§ Aim of the exercise:
Rewrite the listing below in full, keeping every request, and shift each coordinate in the answers by -54. Leave the pictures out.

##### Provided records #####

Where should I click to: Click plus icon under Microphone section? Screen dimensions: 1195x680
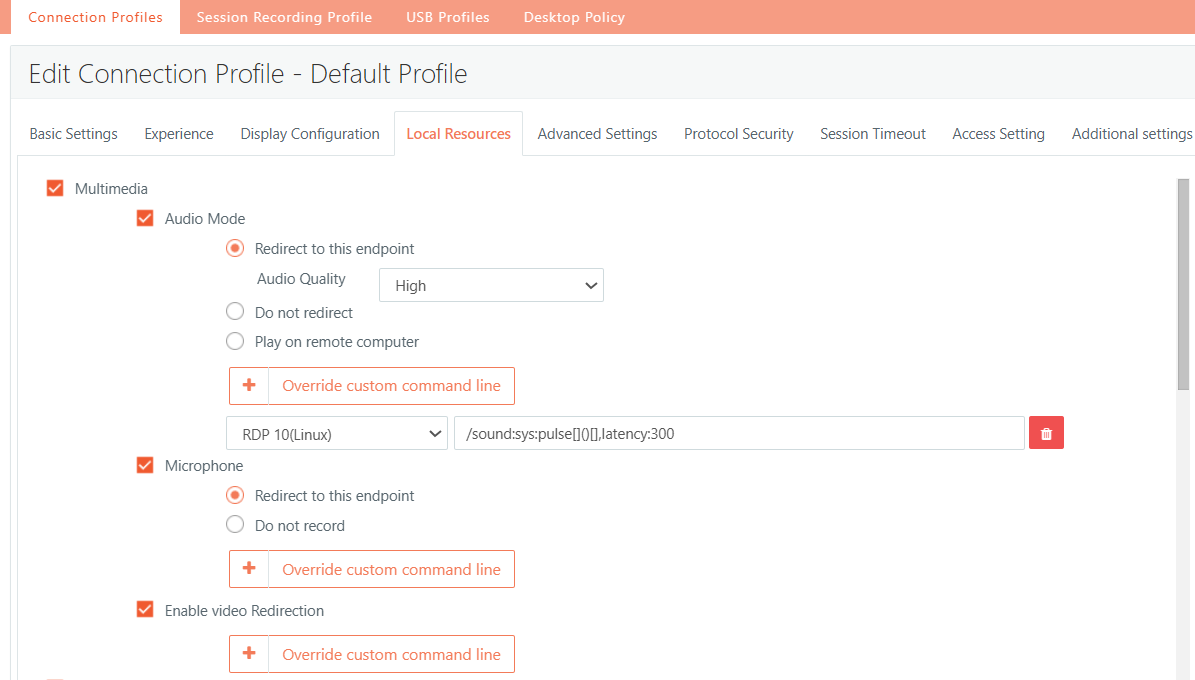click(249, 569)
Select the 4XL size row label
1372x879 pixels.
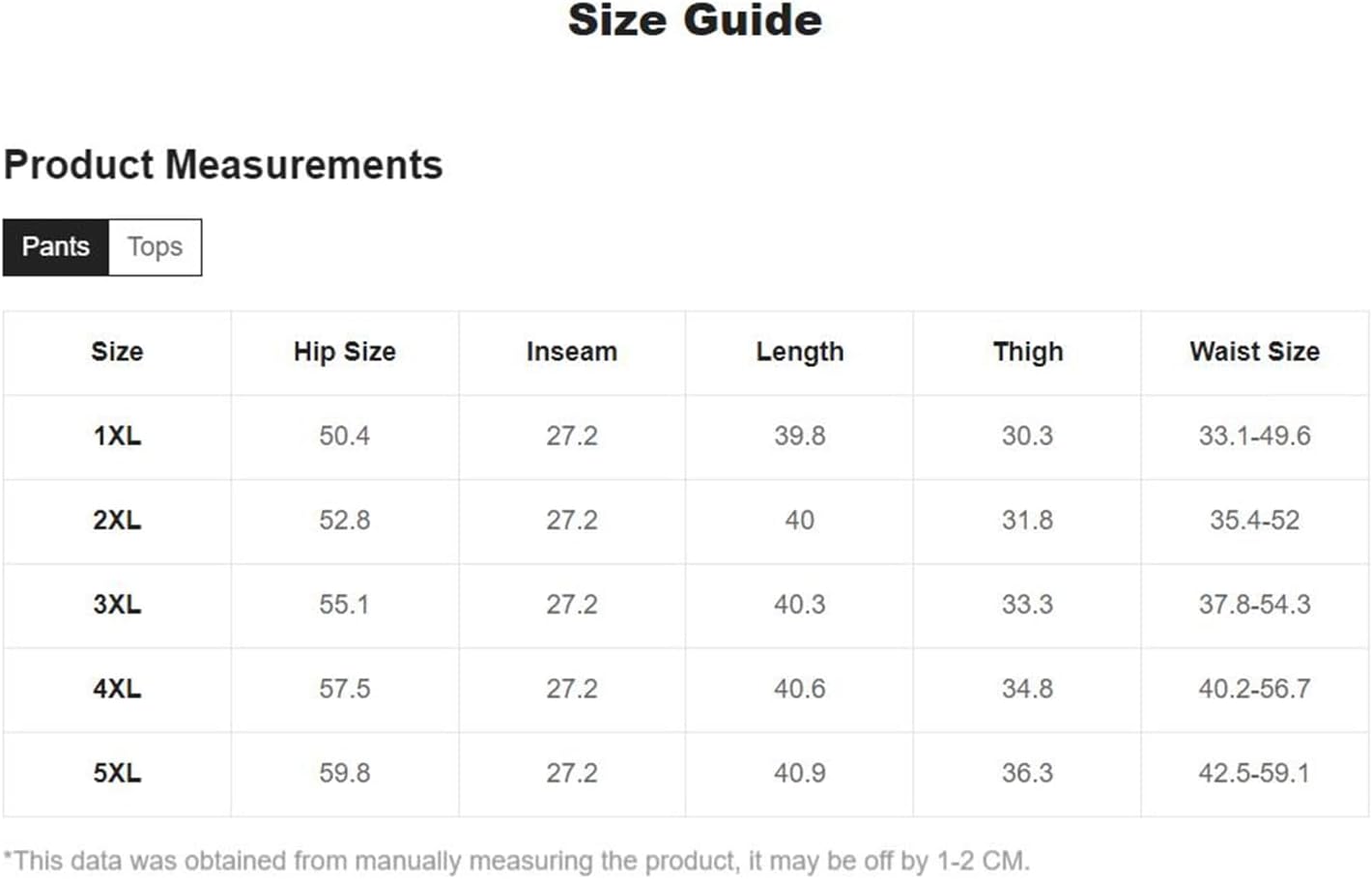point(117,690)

#####

§ Result:
Where should I click to: Click plus icon under Microphone section? Screen dimensions: 1195x680
click(195, 515)
Select the 4XL size row label
1372x879 pixels.
point(63,636)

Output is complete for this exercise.